If you’re distributing outside of the Mac App Store, you must notarise the file you intend to distribute to your users. For instructions on doing this, see Customizing the Notarization Workflow. Skip the Export a Package for Notarization section because you already have the file that you want to submit.

If you’re using a nested container format, only notarise the outermost container. For example, if you have an app inside an installer package on a disk image, sign the app, sign the installer package, and sign the disk image, but only notarise the disk image.

The exception to this rule is if you have a custom third-party installer. In that case, see the discussion in Customizing the Notarization Workflow.

Stapler

Once you have notarised your product, you should staple the resulting ticket to the file you intend to distribute. Customizing the Notarization Workflow discusses how to do this for a zip archive. The other common container formats (installer package and disk image) support stapling directly. For example:

% xcrun stapler staple FlyingAnimals.dmg

Note Stapling is recommended but not mandatory. If you don’t staple, a user may have problems if they try to install or run your app for the first time when the Mac is offline.

Change history:

• 20 Jan 2020 — First version.

• 27 Jan 2020 — Minor editorial changes.

• 9 Mar 2020 — Moved the details of --deep into a separate post, --deep Considered Harmful.

• 10 Mar 2020 — Fixed a typo.

• 30 Mar 2020 — Added a link to Manual Code Signing Example.

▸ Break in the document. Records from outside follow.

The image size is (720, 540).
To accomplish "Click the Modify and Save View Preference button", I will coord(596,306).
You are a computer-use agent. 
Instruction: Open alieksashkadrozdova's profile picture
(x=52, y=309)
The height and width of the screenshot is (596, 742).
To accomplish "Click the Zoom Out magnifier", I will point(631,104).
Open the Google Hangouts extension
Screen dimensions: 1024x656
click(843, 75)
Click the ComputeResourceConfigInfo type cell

• 26 Feb 2021 — Fixed the formatting. Add a discussion of the entitlements file format. Minor editorial changes.

• 1 Mar 2021 — Added the Provisioning Profile section.

• 21 Oct 2021 — Updated the Structure Your Code Correctly section to reference Placing Content in a Bundle.

• 22 Dec 2021 — Replaced links to two DevForums posts with links to the official documentation, namely those for Signing a Daemon with a Restricted Entitlement and Embedding Nonstandard Code Structures in a Bundle. Made some other editorial changes.